A VS Code extension for parsing and analyzing email headers from .eml files — or any text file containing pasted email headers.
Features
- Automatic detection — open an
.eml file or paste raw headers into a .txt file and the extension activates automatically
- Syntax highlighting —
.eml files get color-coded header names, IP addresses, email addresses, and authentication results
- Security & Authentication — DMARC verdict with plain-English explanation, SPF/DKIM/DMARC/ARC result table with alignment status
- Received chain — hop-by-hop routing with timestamps and delay highlighting
- DKIM breakdown — signing domain, selector, algorithm, canonicalization, and whether the From header is covered
- ARC chain — ARC-Seal and ARC-Authentication-Results per instance
- Forwarding & mailing list detection — flags List-* headers, Resent-* headers, and X-Forwarded-To
- Spam analysis — X-Spam-Score and X-Spam-Status headers
- DNS Records — live lookup of published DMARC, SPF, and DKIM public key records for the sending domain, with tag-by-tag breakdown
- All headers — full raw header dump in a collapsible table
Usage
- Open an
.eml file, or paste raw email headers into any .txt file
- Click Parse Headers in the notification that appears, or click the Parse Headers status bar item
- You can also run the command palette entry:
Email: Parse Headers
The analysis panel opens beside your file and updates each time you invoke the command.

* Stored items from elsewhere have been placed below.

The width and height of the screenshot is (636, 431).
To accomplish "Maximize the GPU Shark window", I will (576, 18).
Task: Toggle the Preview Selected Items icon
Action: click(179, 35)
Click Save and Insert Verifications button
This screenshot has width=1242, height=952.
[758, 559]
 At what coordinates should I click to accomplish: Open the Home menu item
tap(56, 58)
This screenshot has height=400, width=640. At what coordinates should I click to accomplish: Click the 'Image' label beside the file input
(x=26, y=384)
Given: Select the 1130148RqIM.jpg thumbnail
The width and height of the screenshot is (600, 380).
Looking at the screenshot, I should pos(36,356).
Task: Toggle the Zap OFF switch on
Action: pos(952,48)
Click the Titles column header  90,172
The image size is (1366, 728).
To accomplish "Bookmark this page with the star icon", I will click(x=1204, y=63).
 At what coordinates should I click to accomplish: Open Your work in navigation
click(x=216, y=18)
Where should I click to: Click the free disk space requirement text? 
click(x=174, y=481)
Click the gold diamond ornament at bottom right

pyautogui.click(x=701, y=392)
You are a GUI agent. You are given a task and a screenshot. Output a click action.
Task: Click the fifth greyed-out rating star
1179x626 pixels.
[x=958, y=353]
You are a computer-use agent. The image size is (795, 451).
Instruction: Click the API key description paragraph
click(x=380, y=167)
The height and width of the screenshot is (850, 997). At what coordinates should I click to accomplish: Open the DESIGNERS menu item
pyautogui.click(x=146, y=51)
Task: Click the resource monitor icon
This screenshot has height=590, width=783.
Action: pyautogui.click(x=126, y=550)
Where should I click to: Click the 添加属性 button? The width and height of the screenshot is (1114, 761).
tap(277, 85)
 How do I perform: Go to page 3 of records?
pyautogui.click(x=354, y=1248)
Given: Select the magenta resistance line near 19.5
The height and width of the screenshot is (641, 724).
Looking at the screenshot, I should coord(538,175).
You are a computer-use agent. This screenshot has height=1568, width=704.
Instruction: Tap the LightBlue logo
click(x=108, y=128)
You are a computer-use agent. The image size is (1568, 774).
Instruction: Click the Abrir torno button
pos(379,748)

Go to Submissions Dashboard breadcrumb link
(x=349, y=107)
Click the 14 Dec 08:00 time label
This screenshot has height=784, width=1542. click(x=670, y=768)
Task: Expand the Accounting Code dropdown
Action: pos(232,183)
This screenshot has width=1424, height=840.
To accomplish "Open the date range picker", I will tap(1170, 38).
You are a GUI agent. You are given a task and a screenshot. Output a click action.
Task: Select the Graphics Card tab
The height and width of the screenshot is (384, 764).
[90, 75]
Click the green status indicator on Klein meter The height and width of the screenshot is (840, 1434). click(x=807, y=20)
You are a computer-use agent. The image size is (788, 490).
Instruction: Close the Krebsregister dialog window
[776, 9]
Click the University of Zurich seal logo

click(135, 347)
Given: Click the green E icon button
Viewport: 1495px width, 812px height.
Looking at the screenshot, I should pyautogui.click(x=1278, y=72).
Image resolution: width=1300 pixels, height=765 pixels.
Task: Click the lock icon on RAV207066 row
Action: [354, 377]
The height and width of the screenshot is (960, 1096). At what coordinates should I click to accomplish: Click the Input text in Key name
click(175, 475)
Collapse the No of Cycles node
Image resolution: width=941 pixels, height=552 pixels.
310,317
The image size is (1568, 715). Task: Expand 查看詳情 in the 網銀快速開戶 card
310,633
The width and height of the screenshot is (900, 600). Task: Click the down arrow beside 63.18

Reading the Security Section
| Badge |
Meaning |
Green pass |
Authentication passed |
Orange softfail / none |
Partial or neutral result — not a hard failure |
Red fail / hardfail |
Authentication failed |
aligned |
Signing/envelope domain matches the From domain (relaxed) |
not aligned |
Domain mismatch — DMARC may fail even if SPF/DKIM pass |
The verdict at the top summarizes DMARC disposition in plain English, e.g.:
- DMARC passed via DKIM and SPF
- DMARC failed: SPF passed but didn't align (sender.com vs example.com) — policy: REJECT
- DMARC passed via DKIM (monitoring mode — p=none)
Notes
- All analysis is performed locally — no data leaves your machine
- The extension uses relaxed organizational domain matching (e.g.
mail.example.com aligns with example.com)
- DNS lookups query only the sending domain's publicly published records — no email content is transmitted
- Public Suffix List (PSL) is not used, so unusual ccTLD second-levels (e.g.
co.uk) may produce incorrect alignment results
| |